#  > 【巍峨峻山】 公告服務區 >  > 意見箱 >  >  大量散布廣告

## Baroque Boyce

今天早上逛狼版突然看到…
每個版都有一篇。

兇手的會員資料是這個：
http://wolfbbs.net/profile.php?mode=viewprofile&u=6806
一口氣發了20篇文章真是不要臉…

這是廣告機器人嗎？
請白牙老大明察！

----------


## Net.狼

你提報時已經在處理
幸好今天有早起
應該還沒太多獸看到(畢竟是18+)

懷疑是廣告機器人+1

剩下的交給牙牙發落

----------


## 狼王白牙

這就是所謂的廣告機器人

謝謝Net.狼的處理以及巴洛克的回報摟

我有時間會改良程式, 盡量不用大範圍鎖 IP 的方式處理, 以免無辜者受害

----------


## 狼佐

Falfcumma<<這個會員在每個版都有貼英文的廣告

圖片看不到 是不是像小洛之前回抱的色情圖片呢?

----------


## 狼王白牙

> Falfcumma<<這個會員在每個版都有貼英文的廣告
> 
> 圖片看不到 是不是像小洛之前回抱的色情圖片呢?


已經刪除了該位會員

並且今天就會研究新的防堵方案

這是色情圖片沒錯

----------


## Baroque Boyce

抱歉…今天又發現一個 =3=

http://wolfbbs.net/profile.php?mode=viewprofile&u=6866

看來防堵機制需要再改進囉…囧

----------


## Net.狼

這次你提報時已經處理完了...XD 

剩下的一樣交給牙牙發落

----------


## 好喝的茶

好可怕的處理速度XD
外面有廣告機器人，這裏也有防衛機器獸嗎XD(誤)

不過這樣下去始終不是辦法啊，治標不治本。
似乎樂園需要一個更嚴苛的註冊機制才行？

----------


## 星空小克

最好的方法就是對註冊機制下手

我建議可以把驗證碼圖片弄複雜一點

或是在驗證碼上面動一些手腳，如：

1.給驗證碼4位，但卻只要求輸入三位

2.把圖片加入噪點，增加程式識別難度

3.讓要註冊的會員說反話，例如驗證碼是1234，但是註冊會員要輸入的是4321...

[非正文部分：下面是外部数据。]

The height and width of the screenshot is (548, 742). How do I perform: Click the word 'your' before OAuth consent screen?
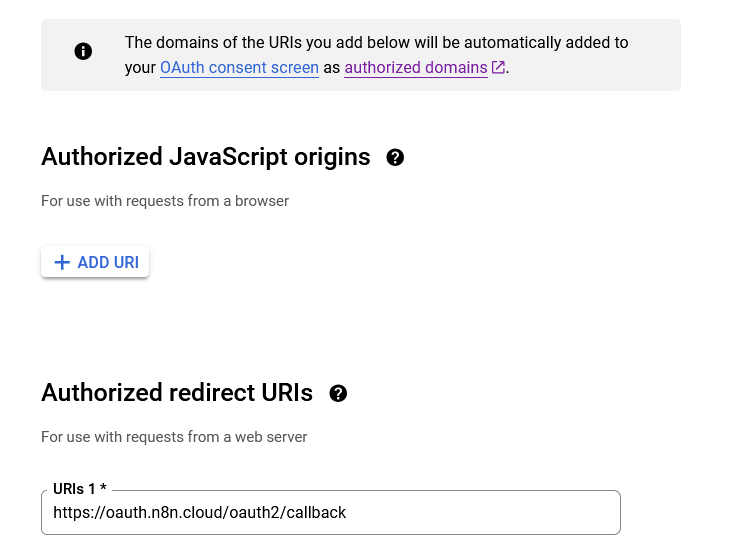coord(140,69)
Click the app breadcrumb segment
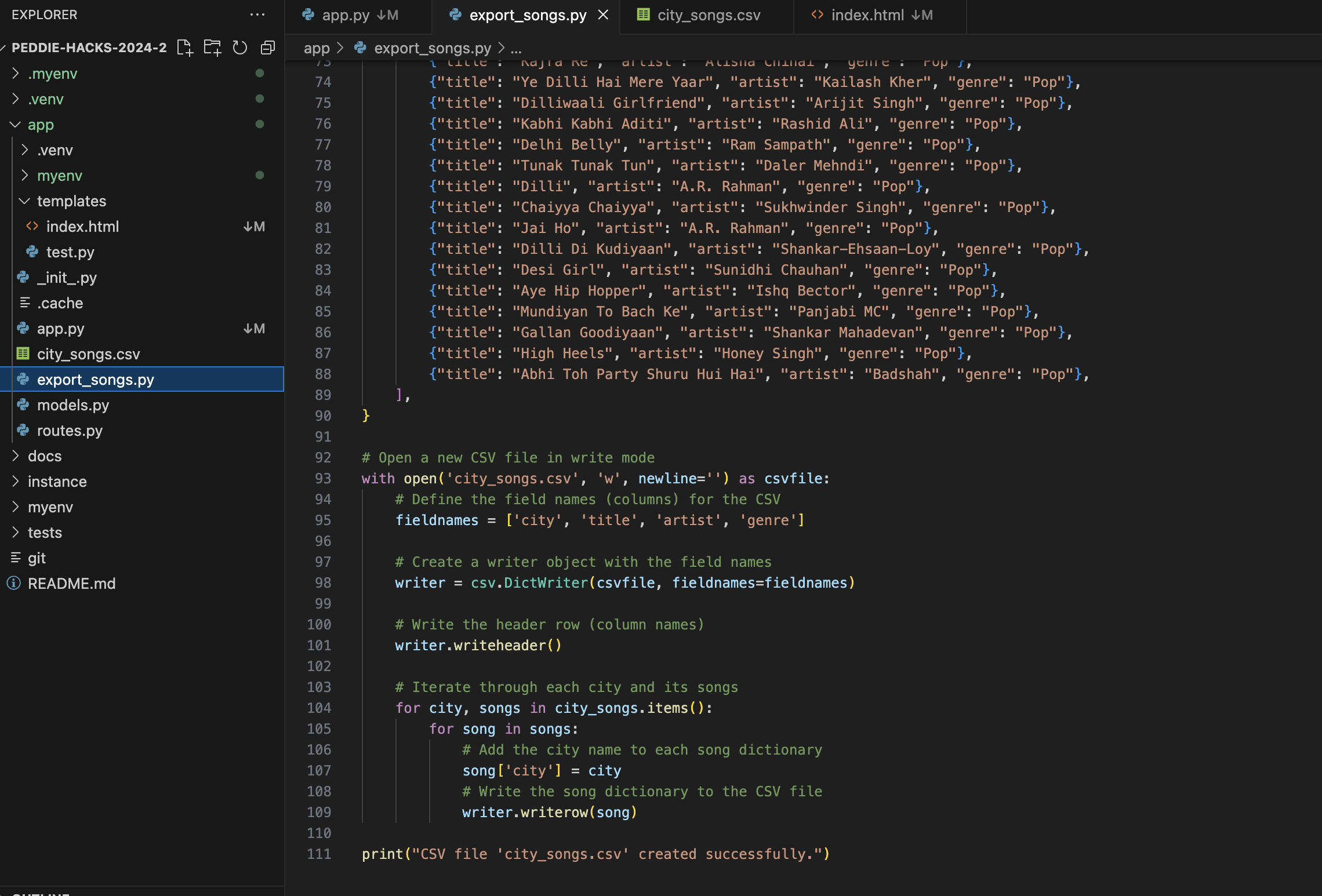Image resolution: width=1322 pixels, height=896 pixels. pyautogui.click(x=317, y=49)
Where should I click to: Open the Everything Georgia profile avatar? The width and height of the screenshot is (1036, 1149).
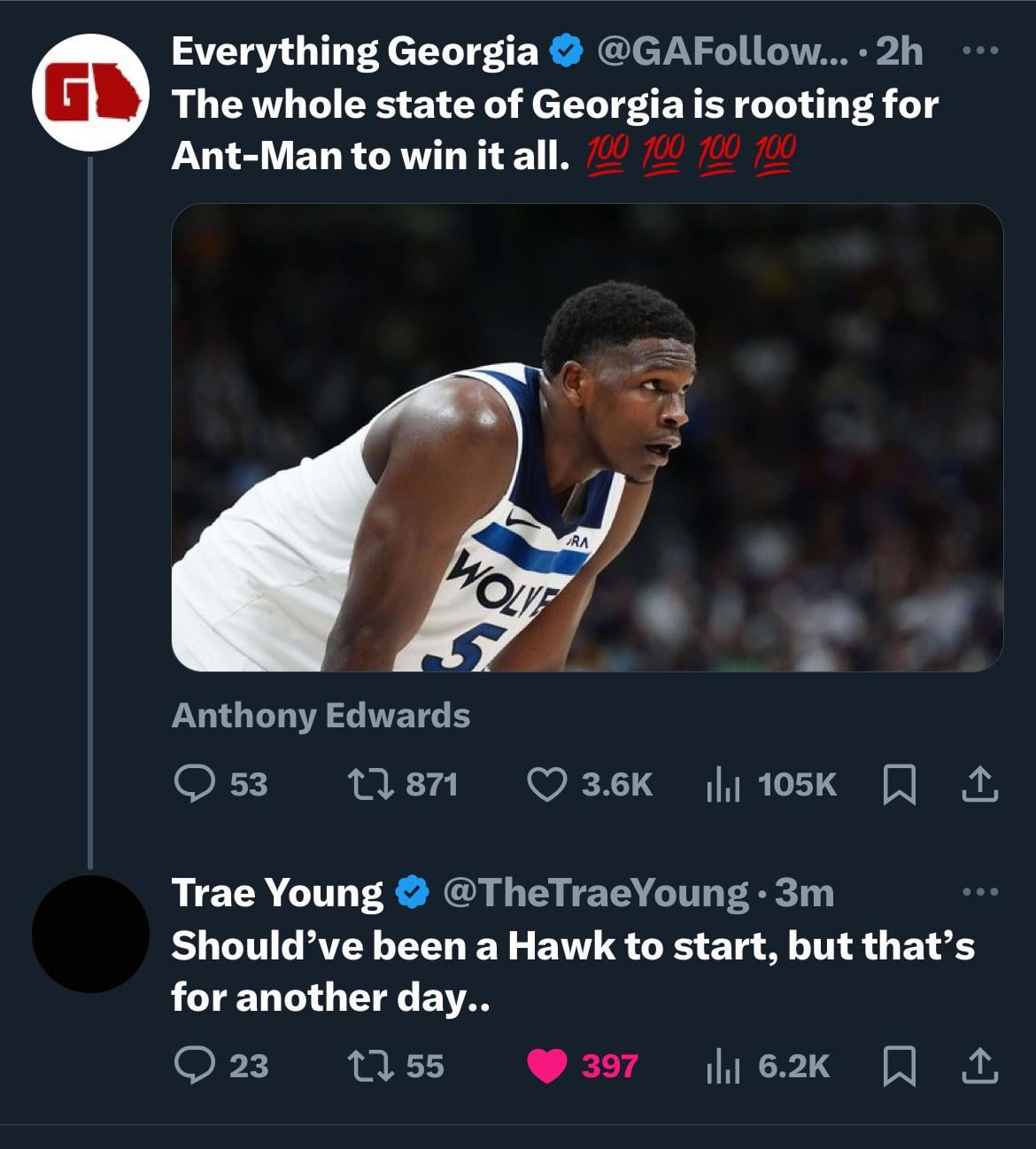(x=90, y=93)
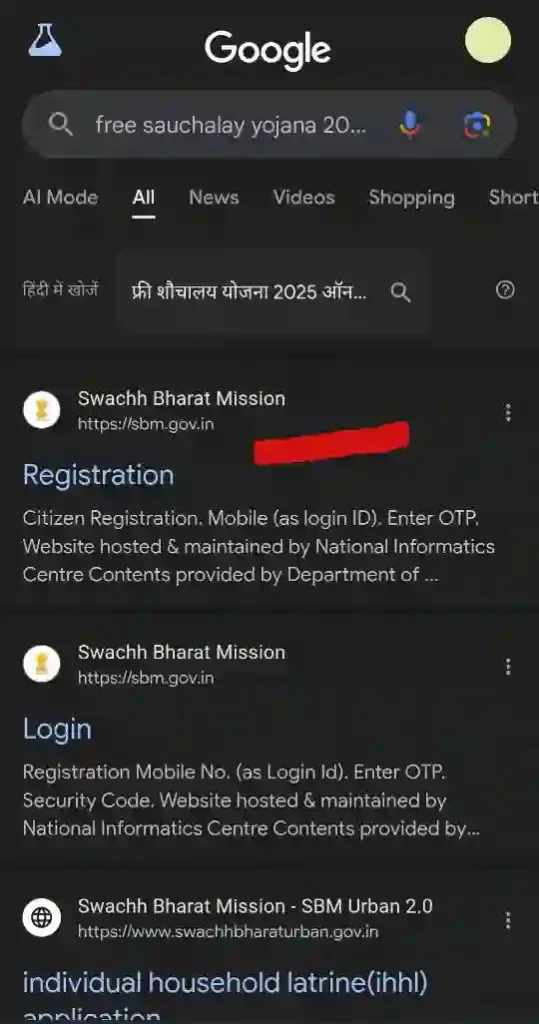Switch to the Videos tab
Image resolution: width=539 pixels, height=1024 pixels.
point(304,198)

或是出一個問題讓會員回答(因為程式是不會思考的)，例如

1.4+2*3=?

2.狼有幾隻腳?

當然最終極最狠的方式還是用邀請碼和會員推薦制度....|||

99.9%不會有廣告機器人...

----------


## cattly

有個叫exhictex的人在好多版放了色情廣告和圖片
請CHECK一下

----------


## Net.狼

已處裡
下課前開一下樂園果然是對的(噴)

----------


## Baroque Boyce

最近怎麼每天都出現一隻…(泣)

我快抓狂了 囧

http://wolfbbs.net/profile.php?mode=viewprofile&u=6883

----------


## 狼王白牙

今天早上已經處理完畢了

虛擬驗證碼形同虛設, 我們已經不採用這種方式

希望以後不會再看到

----------